• Complete the following
A. Answer these questions from the passage on Creole and Standard English:
(i) Which language does one line of Nellie's ancestry insist on using?
(ii) Jamaican Creole is not one homogeneous system. What does the passage say it is instead?
(iii) In what year was Samuel Selvon's novel Moses Ascending published?
B. Please list every language or language variety that the passage on Creole and Standard English mentions by name.

• Source document
8In Jane and Louisa Will Soon Come Home, several communities interact, each with its own cultural agenda and related set of linguistic patterns. One line of Nellie’s ancestry insists on using the Queen’s English, the language of the educated, upwardly mobile. Another line is comfortable using Jamaican Creole, the language of the majority of black, partially-educated, working-class Jamaicans. But these speech communities, as represented in the text, should not be seen as evidence of a simple bilingualism. Jamaican Creole, like Trinidadian Creole, is not one homogeneous system, but a complex of styles and registers into which all speakers fit at some point or other. Standard English may be hegemonic, but it is constantly interfered with by non-standard linguistic registers in the West Indian situation. One example used to great comic and ideologically subversive effect occurs in Samuel Selvon’s 1975 novel Moses Ascending, where the Trinidadian Moses’ attempt to write the polished, literary English he values is consistently sabotaged by his own Creole register which undercuts the imperial hegemony.

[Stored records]
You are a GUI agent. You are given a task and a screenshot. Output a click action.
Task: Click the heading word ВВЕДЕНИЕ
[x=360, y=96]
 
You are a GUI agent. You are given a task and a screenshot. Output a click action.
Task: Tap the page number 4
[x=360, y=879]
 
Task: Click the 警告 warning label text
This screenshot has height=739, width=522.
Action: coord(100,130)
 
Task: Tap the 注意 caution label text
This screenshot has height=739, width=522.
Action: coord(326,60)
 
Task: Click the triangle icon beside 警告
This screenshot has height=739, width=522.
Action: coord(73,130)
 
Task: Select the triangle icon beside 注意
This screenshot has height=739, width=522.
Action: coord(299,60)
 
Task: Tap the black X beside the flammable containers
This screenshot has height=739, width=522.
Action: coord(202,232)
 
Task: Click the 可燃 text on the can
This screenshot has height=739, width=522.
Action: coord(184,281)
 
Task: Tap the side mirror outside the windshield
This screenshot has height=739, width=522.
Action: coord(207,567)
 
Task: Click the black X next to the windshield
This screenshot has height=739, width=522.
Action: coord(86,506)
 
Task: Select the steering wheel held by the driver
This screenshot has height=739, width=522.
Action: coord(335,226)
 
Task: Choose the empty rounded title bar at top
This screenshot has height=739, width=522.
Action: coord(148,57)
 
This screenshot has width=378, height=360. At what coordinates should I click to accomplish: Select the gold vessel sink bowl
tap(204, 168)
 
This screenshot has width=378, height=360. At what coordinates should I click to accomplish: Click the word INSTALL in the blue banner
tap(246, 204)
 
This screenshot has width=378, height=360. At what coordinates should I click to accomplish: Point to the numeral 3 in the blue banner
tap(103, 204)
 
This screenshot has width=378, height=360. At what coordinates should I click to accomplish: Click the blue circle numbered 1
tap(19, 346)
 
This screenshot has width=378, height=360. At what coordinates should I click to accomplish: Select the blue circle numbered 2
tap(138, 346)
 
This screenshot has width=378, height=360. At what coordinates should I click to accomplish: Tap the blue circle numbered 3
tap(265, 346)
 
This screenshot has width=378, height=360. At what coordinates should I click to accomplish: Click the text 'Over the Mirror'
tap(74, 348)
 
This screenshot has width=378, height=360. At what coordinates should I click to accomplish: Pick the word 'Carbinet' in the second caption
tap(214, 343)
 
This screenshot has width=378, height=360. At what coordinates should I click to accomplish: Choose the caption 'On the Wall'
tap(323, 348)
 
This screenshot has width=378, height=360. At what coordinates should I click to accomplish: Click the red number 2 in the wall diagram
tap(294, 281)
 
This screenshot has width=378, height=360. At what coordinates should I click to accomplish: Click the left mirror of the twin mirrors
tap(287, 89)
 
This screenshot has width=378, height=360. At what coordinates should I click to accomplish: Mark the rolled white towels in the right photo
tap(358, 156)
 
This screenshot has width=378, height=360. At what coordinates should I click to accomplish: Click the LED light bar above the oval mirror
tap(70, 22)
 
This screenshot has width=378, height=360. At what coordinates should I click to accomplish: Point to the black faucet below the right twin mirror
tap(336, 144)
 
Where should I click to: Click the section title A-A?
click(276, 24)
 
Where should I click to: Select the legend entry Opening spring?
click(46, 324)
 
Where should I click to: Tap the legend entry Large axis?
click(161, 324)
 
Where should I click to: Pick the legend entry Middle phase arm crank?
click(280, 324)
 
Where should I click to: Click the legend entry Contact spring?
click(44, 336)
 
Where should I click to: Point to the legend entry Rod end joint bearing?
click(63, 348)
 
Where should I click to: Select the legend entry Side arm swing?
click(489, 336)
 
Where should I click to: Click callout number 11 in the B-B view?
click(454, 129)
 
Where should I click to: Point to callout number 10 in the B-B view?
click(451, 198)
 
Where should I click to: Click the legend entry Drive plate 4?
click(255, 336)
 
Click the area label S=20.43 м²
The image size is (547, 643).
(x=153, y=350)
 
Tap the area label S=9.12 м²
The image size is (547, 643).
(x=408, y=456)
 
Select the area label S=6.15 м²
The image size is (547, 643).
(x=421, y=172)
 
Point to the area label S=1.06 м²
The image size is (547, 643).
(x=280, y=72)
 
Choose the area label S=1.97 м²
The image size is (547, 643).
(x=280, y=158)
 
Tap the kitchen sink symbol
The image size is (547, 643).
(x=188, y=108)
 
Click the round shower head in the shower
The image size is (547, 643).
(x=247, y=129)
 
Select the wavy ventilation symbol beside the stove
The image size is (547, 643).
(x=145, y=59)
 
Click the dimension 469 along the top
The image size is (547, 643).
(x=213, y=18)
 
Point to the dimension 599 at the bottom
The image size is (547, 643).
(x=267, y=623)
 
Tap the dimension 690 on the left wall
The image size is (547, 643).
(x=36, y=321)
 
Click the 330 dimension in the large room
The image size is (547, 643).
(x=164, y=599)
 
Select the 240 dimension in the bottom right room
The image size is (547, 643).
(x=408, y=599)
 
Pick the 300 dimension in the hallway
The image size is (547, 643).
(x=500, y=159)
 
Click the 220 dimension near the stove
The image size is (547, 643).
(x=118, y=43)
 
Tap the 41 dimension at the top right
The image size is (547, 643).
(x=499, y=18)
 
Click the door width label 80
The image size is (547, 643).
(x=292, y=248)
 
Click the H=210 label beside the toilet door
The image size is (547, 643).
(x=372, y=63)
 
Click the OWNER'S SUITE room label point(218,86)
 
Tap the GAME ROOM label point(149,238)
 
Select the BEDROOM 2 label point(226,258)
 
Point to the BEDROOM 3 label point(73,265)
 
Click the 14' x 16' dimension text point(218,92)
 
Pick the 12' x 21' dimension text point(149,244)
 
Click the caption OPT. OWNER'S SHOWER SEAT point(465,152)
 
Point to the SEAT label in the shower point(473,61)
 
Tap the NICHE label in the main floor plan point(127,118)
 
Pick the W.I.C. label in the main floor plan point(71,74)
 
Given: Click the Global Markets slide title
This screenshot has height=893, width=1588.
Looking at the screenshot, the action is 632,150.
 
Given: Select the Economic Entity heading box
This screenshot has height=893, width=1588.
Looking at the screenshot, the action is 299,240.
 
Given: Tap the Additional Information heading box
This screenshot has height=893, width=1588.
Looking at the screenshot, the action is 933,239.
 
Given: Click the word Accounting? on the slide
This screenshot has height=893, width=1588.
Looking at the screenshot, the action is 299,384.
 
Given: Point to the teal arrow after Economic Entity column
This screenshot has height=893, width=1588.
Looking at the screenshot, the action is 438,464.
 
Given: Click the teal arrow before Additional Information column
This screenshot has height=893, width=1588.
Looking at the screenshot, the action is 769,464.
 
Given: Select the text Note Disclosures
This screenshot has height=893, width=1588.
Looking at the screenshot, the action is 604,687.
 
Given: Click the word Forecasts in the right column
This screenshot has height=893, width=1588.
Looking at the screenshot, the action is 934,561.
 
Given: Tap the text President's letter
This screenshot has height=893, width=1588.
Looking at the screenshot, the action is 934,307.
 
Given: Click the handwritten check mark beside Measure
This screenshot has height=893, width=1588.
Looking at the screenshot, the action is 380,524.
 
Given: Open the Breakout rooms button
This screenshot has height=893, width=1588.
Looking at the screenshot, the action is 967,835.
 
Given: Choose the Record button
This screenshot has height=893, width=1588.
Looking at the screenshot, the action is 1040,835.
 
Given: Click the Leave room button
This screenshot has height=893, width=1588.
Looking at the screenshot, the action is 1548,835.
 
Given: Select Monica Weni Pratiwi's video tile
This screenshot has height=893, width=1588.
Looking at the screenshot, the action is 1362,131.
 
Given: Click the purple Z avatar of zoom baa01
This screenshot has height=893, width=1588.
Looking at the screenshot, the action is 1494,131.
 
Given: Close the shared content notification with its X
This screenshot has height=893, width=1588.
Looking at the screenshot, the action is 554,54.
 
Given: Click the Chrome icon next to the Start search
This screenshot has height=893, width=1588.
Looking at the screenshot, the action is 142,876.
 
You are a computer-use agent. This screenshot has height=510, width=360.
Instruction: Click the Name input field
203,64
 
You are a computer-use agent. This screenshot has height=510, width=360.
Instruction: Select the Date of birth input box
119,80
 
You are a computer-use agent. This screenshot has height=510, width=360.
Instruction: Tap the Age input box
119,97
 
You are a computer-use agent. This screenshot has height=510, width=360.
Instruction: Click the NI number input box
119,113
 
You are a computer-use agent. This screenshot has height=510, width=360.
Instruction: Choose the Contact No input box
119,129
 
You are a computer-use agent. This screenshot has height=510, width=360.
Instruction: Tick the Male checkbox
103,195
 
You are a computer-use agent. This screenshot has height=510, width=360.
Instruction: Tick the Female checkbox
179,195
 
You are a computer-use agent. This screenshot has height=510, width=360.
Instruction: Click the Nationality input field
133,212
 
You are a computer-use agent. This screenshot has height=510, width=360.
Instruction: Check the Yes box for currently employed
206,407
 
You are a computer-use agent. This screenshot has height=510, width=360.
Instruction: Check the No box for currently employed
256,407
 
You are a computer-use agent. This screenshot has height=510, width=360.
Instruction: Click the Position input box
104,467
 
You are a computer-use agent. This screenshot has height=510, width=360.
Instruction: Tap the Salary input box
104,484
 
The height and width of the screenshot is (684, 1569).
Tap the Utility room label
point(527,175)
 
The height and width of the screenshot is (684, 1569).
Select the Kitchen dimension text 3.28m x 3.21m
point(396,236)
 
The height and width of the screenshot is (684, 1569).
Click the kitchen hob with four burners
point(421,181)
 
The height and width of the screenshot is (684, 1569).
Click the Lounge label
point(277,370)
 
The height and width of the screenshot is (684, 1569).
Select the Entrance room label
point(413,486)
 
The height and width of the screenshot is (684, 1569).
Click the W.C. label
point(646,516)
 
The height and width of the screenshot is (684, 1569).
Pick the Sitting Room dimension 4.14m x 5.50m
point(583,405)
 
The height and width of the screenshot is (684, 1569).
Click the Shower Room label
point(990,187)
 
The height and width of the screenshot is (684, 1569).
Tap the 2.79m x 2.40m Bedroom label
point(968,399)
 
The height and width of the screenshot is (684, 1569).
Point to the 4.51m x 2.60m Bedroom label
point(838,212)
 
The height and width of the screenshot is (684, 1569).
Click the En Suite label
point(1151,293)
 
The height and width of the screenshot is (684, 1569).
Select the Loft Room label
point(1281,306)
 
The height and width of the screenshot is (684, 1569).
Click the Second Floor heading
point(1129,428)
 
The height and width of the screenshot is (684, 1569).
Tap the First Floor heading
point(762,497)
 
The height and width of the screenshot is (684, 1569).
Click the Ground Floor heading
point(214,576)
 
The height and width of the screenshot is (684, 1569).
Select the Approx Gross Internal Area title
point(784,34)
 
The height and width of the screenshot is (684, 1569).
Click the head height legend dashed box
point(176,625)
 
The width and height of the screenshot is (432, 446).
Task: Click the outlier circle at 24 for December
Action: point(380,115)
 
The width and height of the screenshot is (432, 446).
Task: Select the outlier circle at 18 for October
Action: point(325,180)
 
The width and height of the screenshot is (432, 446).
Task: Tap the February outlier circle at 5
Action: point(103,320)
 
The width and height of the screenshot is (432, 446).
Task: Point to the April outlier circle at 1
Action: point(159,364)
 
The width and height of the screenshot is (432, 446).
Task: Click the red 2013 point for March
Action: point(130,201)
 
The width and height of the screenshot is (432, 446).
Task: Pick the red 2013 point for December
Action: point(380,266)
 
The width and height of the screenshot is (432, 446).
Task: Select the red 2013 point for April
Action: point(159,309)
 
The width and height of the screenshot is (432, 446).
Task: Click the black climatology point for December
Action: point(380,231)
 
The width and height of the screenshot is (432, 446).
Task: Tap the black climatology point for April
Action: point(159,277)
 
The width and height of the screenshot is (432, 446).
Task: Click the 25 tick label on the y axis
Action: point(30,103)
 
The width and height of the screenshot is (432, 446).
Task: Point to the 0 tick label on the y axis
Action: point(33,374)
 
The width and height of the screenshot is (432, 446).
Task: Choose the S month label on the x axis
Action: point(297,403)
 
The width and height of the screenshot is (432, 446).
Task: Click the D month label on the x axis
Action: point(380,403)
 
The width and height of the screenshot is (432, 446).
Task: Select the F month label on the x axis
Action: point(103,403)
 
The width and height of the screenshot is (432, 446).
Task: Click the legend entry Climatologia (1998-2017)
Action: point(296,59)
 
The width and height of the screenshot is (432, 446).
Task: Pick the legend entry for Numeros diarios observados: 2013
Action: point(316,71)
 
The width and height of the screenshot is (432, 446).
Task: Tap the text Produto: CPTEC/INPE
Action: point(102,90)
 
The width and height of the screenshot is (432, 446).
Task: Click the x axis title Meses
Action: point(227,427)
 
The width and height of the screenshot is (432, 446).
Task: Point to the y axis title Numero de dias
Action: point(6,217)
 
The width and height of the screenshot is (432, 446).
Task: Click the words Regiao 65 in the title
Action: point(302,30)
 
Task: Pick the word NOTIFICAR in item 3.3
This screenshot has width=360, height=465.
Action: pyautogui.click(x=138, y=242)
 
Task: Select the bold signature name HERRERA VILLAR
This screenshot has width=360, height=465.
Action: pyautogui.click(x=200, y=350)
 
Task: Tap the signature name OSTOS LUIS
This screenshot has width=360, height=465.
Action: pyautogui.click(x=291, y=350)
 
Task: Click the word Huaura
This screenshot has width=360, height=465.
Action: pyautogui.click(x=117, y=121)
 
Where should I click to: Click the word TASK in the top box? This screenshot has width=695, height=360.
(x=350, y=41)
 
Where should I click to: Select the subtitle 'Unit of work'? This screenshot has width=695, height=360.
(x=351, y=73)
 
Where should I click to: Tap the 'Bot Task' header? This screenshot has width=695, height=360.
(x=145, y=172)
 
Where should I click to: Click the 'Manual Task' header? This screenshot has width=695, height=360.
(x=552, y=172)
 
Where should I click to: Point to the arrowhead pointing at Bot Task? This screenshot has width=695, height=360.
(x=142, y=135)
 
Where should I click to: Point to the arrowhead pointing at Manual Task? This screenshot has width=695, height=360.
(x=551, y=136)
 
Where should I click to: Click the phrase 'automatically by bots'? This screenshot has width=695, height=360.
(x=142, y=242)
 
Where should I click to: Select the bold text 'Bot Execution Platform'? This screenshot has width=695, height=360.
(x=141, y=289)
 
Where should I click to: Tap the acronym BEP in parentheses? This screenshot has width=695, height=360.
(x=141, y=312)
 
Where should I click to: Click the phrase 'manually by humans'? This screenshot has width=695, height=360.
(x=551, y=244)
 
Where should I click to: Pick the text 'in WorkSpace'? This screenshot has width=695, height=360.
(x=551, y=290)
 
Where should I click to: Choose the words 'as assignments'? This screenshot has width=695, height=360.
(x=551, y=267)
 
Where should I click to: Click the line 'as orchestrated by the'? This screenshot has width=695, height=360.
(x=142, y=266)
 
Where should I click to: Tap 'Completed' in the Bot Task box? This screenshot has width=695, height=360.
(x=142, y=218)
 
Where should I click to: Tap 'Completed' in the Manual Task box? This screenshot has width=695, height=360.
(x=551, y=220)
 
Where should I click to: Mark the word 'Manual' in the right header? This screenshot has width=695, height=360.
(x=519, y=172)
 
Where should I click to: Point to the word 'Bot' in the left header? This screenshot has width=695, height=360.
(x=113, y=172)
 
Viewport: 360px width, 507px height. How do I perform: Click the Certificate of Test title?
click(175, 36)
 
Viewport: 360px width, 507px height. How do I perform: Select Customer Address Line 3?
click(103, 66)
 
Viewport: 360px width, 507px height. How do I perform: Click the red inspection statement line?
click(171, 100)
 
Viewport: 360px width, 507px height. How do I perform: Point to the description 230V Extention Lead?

• Answers by item number
A.
(i) The Queen's English.
(ii) A complex of styles and registers into which all speakers fit at some point or other.
(iii) 1975.

B. the Queen's English, Jamaican Creole, Trinidadian Creole, Standard English